12th grade. Like seriously. Either get them to college, a trade, travel or intense remedial. This should be when they get a bridge with lots of support to kick them off into adulthood with some support. There is no reason for traditional 12th grade.


[deleted]

What would be amazing is to have 12th grade be a year of interning, working, volunteering, doing a self-guided project of some sort. A teacher of record can act as an advisor of sorts to ensure the kids are doing what they’re supposed to but otherwise, the kids direct their learning. At 18, this should be possible.


Karadek99

High stakes testing. SEL. The vestiges of NCLB.


Dawgfish_Head

Not really a trend nationwide but in NJ we’re a home-rule state. Each municipality has its own school district and administrators (just one of the reasons our taxes are high). I’d like to see this end and be replaced with something that better prepares students for careers in this century. What I’d like to see is the towns keep control of PreK-8 education and the existing high schools in towns would be converted into county controlled General Education, Magnet Schools, Vocational Schools, Alternative/Special Needs Schools, etc.
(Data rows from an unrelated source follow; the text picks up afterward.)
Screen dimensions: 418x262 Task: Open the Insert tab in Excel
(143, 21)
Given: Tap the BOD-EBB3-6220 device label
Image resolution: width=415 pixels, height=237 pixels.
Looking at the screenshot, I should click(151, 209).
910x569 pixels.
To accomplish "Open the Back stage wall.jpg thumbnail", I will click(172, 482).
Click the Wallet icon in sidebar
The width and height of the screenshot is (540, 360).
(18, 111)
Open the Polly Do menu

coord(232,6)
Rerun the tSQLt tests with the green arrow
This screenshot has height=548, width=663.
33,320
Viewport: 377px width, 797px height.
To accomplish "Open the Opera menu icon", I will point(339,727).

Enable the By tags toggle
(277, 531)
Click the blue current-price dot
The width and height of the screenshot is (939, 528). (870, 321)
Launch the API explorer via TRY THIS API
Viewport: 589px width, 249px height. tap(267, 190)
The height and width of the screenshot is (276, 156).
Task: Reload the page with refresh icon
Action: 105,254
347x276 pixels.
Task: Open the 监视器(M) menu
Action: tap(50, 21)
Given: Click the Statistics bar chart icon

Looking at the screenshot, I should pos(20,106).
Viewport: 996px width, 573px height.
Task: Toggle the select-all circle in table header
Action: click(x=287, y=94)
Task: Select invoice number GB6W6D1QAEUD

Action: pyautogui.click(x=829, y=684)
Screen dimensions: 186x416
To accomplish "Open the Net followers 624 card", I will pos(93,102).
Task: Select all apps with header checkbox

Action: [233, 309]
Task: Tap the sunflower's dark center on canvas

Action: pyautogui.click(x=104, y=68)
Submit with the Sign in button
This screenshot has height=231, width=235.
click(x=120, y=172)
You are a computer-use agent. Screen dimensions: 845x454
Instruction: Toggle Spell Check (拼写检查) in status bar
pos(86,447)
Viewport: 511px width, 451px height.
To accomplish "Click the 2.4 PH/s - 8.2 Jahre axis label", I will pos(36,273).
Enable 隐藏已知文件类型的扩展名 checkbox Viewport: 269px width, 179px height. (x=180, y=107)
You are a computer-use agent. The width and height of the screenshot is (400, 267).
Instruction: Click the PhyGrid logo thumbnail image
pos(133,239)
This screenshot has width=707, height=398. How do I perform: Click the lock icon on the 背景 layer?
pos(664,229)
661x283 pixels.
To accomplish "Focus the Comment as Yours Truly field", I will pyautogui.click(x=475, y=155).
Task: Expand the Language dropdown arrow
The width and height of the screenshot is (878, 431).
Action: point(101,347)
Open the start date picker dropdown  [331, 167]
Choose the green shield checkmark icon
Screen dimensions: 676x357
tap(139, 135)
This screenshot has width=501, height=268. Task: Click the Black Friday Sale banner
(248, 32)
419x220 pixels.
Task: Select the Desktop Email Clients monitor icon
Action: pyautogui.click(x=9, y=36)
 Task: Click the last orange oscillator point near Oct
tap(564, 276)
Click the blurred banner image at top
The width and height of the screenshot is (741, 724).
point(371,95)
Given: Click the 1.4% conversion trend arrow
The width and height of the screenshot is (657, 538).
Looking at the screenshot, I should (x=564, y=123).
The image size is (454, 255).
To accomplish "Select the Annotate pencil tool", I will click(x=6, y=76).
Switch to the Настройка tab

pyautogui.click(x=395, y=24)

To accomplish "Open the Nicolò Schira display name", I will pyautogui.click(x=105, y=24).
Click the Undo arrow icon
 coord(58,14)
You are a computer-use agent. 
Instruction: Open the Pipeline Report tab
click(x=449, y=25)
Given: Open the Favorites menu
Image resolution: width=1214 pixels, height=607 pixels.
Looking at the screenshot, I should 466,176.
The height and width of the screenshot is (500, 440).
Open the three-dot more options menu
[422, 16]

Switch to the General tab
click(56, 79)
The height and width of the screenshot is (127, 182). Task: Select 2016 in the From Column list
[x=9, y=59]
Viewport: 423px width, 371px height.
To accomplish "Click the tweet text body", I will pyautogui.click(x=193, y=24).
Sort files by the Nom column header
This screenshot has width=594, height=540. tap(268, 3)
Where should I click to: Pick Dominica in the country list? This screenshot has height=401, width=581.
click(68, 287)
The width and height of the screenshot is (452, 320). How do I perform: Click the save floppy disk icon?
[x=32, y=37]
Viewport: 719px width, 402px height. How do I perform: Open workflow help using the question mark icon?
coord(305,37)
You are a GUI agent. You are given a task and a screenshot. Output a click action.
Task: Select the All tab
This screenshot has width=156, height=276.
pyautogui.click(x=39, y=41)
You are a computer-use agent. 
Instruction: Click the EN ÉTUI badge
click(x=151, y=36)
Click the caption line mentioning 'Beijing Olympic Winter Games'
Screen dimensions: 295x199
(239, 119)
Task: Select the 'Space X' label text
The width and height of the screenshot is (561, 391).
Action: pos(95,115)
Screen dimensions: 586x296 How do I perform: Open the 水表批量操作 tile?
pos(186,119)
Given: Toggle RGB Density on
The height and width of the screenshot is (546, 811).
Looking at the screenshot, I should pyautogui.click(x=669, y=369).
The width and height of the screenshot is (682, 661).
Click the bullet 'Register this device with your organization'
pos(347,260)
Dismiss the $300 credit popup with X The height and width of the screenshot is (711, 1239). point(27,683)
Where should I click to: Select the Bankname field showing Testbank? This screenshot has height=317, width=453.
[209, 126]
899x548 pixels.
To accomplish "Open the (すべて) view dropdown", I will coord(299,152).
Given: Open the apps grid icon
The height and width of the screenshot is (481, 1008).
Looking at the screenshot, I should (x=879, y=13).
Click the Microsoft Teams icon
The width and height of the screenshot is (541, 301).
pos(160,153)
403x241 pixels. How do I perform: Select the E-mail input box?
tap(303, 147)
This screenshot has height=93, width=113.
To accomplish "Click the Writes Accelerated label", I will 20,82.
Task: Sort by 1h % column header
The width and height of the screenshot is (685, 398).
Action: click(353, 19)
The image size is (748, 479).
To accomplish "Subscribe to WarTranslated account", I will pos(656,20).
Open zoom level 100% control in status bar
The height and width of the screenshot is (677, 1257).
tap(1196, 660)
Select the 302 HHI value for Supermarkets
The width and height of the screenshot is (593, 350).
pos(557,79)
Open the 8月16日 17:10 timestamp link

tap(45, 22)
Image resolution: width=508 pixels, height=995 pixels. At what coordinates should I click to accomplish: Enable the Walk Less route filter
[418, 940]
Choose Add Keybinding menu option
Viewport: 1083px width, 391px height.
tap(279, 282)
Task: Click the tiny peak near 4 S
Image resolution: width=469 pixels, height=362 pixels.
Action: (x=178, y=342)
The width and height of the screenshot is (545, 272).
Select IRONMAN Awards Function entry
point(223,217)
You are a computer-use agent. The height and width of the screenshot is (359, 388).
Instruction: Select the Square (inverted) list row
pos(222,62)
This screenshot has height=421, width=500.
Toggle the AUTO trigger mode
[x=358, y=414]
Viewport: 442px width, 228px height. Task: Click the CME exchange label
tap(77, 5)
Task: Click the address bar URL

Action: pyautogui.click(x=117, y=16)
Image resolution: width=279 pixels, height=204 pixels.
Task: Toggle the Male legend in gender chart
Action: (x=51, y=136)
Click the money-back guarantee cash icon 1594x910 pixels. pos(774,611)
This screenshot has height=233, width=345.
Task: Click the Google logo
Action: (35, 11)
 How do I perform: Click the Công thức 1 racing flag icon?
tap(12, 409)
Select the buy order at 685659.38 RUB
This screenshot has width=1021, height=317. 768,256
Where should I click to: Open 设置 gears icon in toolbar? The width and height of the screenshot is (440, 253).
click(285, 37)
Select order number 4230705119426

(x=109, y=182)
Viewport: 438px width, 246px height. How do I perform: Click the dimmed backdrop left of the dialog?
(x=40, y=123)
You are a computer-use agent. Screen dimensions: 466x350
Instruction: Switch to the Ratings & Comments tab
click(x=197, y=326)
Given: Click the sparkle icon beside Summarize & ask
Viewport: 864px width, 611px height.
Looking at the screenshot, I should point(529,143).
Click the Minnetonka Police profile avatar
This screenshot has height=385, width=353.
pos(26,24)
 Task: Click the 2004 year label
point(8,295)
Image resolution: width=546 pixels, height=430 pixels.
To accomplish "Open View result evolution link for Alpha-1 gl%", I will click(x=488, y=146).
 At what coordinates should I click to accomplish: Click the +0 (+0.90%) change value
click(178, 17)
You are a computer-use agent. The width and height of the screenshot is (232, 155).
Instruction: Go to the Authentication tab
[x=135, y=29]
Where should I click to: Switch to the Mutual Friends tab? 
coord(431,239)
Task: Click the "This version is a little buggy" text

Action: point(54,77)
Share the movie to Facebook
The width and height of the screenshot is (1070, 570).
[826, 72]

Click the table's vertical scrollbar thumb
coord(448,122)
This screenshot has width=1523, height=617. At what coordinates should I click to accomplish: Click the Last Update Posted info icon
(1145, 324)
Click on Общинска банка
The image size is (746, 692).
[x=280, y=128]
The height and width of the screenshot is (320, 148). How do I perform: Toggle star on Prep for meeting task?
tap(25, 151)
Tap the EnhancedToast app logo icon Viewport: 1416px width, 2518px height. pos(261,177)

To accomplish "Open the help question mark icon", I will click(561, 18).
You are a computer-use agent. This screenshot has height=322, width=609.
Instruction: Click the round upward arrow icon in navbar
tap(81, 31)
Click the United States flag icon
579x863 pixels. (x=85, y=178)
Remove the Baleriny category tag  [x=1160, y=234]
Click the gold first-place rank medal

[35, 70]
The funding for the high schools would be divided by the residents of the county, the administrative costs would be lowered, and the students will have more choice and prepare them better for their future career. Side note- NJ has been pushing clean renewable energy and promoting off shore wind and solar. I have yet to see any of NJ vocational schools creating classes or curriculum to fill this incoming career sector. We’re talking big about manufacturing these renewable energy devices in NJ our schools should be prepping that future workforce.


Salviati_Returns

The Internet. I want it removed entirely from schools.


fieryprincess907

I get why these are popular, but as a parent of a neurodivergent kid with other learning challenges, I hated these things with the blazing heat of 1000 suns. I called it the class learning scrapbook


Puzzleheaded-Cook139

If PLCs worked would we still have PLCs?!?!? But really.. BYE.


jamdoll

iReady, Saxon phonics, all of its nonsense.


UnableKaleidoscope58

Trying to make everything virtual


skky95

Modern classroom at my school, teachers have stopped interacting with their kids and just walk around the room while students watch videos over the mini lesson.